EXERCISE REQUIREMENTS: Select every line in the items below that contains the word "chart", and copy each one.

RECORDS FOR PROCESSING:
--------------------------------------------------
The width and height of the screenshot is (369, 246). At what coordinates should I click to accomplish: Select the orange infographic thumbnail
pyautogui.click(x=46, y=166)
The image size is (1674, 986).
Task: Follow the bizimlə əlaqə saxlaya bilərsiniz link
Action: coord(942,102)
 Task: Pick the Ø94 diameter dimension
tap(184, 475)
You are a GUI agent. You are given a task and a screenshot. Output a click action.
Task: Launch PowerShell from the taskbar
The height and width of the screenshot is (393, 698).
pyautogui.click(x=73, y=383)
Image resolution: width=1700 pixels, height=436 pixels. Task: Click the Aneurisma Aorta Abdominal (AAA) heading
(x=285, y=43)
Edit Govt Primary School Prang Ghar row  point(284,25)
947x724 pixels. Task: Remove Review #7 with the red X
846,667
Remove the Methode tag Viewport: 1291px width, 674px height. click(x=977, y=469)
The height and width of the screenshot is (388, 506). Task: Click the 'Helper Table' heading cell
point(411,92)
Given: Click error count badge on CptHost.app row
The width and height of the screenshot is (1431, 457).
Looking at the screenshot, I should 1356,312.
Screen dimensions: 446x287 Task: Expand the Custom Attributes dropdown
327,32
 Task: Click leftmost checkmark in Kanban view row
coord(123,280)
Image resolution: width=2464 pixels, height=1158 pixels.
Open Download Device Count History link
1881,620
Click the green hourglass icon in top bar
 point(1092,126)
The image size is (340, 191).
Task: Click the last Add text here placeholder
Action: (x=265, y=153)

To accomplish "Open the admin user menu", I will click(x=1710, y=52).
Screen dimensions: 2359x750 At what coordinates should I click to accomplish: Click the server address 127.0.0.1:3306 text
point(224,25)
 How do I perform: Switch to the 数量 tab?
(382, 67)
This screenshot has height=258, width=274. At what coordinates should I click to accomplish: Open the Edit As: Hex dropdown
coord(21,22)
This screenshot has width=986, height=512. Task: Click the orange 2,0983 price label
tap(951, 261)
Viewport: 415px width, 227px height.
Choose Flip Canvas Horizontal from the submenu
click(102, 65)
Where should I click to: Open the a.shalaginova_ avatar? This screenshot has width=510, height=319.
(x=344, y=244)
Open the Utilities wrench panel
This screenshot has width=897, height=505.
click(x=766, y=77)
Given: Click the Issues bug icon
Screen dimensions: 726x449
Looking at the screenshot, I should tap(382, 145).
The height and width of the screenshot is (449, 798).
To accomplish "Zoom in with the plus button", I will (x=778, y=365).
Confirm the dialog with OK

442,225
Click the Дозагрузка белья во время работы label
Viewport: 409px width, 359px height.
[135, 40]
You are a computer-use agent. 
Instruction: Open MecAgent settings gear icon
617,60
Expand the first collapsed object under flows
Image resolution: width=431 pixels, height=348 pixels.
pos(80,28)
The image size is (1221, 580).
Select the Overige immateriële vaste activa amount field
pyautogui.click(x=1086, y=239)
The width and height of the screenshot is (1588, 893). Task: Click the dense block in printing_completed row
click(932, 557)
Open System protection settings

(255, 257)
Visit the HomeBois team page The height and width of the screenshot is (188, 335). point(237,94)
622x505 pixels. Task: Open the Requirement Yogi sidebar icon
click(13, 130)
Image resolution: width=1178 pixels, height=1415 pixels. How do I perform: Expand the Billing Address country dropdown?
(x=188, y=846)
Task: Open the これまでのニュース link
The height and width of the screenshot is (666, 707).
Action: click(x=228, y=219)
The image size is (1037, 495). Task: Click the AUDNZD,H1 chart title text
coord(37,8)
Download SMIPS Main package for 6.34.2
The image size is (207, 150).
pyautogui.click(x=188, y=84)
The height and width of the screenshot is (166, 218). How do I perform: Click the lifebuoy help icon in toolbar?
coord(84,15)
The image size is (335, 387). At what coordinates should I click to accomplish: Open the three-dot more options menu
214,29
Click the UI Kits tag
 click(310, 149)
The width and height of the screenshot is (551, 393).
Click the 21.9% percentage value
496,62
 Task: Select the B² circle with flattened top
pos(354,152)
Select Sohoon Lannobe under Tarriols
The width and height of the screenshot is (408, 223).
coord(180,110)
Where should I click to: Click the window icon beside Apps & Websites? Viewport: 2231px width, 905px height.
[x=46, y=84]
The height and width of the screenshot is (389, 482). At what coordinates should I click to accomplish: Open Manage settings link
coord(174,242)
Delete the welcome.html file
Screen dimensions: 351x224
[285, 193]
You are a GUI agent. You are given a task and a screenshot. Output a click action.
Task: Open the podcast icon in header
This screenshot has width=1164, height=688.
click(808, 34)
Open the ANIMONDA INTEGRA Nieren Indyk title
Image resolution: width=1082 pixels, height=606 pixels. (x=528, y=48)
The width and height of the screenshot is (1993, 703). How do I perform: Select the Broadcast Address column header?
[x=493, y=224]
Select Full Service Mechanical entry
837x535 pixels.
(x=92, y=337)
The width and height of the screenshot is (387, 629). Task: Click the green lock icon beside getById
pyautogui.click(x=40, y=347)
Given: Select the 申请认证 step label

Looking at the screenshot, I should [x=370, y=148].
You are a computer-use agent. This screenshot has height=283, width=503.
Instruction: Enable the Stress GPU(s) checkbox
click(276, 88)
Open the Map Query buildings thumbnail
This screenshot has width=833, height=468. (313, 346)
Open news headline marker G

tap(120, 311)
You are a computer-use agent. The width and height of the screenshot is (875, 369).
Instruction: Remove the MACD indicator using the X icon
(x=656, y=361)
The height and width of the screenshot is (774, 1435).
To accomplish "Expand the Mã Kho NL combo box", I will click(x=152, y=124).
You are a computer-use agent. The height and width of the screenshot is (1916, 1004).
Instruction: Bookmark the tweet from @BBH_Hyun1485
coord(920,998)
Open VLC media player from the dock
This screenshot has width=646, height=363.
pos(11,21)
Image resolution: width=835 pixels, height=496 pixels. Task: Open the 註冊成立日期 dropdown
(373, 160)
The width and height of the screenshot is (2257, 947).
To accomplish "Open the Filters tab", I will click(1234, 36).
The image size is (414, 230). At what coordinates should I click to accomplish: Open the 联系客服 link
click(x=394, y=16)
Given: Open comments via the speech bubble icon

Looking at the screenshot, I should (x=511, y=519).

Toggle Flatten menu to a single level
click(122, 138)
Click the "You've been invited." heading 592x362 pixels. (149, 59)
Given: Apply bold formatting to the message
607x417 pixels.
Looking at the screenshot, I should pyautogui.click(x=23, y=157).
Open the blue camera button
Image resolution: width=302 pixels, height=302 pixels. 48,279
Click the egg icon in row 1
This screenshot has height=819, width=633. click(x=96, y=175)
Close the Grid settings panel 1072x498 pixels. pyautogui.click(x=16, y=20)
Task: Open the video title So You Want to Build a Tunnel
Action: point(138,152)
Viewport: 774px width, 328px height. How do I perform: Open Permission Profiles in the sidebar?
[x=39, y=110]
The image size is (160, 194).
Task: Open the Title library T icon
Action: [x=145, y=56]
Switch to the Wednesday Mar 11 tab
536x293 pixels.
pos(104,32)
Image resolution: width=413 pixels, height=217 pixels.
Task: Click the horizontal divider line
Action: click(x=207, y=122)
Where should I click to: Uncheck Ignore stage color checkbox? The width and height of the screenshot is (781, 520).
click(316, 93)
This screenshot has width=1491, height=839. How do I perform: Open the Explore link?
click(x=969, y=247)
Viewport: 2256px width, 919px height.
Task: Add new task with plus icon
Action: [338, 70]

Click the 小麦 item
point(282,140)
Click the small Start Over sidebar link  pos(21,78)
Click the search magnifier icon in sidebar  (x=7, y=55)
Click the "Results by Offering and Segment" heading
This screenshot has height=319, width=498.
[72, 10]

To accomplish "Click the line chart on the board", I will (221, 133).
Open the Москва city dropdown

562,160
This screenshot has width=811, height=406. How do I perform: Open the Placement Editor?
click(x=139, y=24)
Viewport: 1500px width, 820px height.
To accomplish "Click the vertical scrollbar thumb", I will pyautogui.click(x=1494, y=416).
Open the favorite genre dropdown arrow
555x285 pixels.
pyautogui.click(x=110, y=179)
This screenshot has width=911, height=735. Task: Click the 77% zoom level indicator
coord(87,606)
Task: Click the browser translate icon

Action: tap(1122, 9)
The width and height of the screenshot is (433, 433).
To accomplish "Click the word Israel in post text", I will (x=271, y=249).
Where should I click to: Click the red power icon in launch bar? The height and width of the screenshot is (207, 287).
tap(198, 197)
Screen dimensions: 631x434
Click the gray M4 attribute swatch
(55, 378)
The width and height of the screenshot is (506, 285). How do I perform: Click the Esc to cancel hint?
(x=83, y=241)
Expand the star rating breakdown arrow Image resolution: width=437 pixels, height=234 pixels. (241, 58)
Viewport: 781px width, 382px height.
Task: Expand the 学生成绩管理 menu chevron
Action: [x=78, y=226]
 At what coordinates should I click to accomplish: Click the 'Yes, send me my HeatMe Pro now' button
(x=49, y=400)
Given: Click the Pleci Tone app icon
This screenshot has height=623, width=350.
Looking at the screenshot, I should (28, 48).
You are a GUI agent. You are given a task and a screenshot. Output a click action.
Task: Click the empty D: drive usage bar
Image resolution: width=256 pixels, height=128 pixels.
--------------------------------------------------
RESULT FOR THIS TASK:
The image size is (1037, 495). Task: Click the AUDNZD,H1 chart title text
To accomplish "Click the line chart on the board", I will (221, 133).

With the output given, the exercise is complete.